◆ Goal of the exercise ◆
The answer must consist solely of the line that contains "Task: Choose 工程量管理 menu entry" and all subsequent lines of the data, each reproduced exactly.

START Data

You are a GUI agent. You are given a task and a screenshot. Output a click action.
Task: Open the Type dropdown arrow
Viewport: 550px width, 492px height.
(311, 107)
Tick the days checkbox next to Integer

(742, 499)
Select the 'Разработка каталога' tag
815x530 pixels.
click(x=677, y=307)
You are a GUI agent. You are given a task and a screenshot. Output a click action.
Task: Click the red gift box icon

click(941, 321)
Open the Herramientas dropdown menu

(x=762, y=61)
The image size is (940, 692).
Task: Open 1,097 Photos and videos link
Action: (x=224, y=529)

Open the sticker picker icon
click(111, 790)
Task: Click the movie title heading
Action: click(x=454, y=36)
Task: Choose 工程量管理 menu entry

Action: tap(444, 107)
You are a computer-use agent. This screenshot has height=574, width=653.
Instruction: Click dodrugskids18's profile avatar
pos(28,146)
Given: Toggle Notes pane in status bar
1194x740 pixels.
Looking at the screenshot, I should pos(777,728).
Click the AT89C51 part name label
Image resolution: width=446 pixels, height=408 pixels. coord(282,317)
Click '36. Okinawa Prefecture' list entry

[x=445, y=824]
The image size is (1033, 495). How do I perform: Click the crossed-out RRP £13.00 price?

END Data

◆ Answer box ◆
Task: Choose 工程量管理 menu entry

Action: tap(444, 107)
You are a computer-use agent. This screenshot has height=574, width=653.
Instruction: Click dodrugskids18's profile avatar
pos(28,146)
Given: Toggle Notes pane in status bar
1194x740 pixels.
Looking at the screenshot, I should pos(777,728).
Click the AT89C51 part name label
Image resolution: width=446 pixels, height=408 pixels. coord(282,317)
Click '36. Okinawa Prefecture' list entry

[x=445, y=824]
The image size is (1033, 495). How do I perform: Click the crossed-out RRP £13.00 price?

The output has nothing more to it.